### Your instructions
Print the lines that run from the line with "The width and" to the line with "Create a new figure with the New Figure icon", keeping both end lines, exactly as they appear in the entries below, and nothing else.

### Input records

-- Opening Marker --

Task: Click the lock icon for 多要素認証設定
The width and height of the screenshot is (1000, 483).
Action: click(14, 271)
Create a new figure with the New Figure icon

-- Closing Marker --
-- Opening Marker --

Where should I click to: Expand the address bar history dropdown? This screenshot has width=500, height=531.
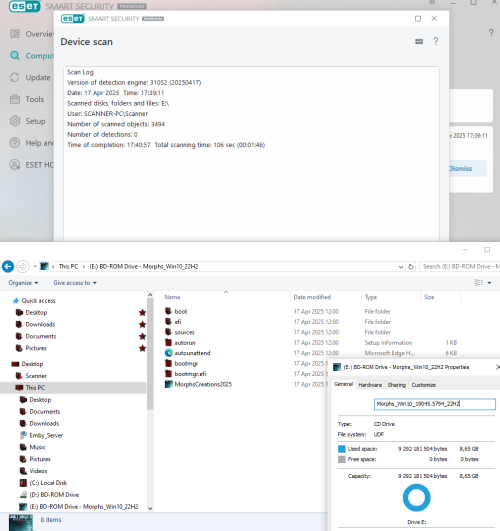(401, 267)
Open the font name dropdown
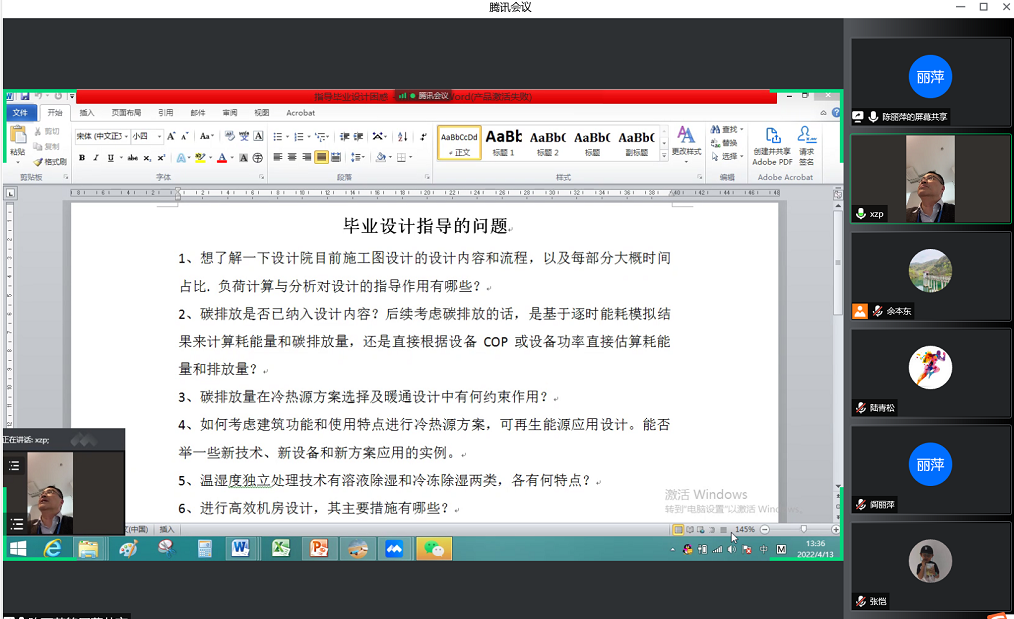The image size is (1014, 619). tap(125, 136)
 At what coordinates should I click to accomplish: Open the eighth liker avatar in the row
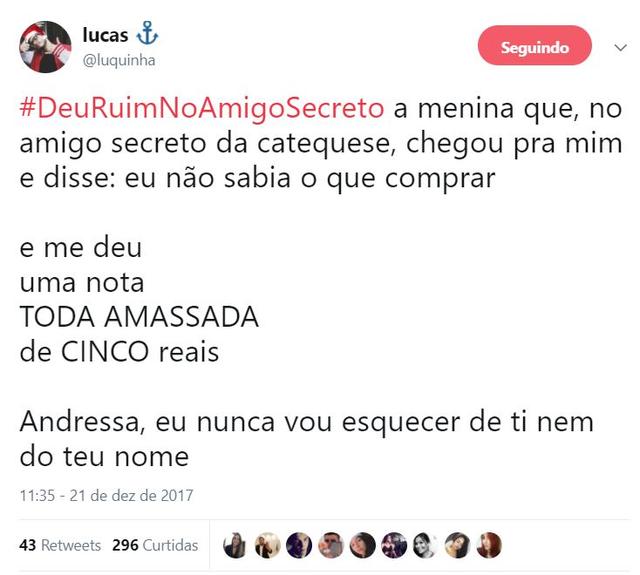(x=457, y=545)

-- Closing Marker --

### Solution to the problem
The width and height of the screenshot is (1000, 483).
Action: click(14, 271)
Create a new figure with the New Figure icon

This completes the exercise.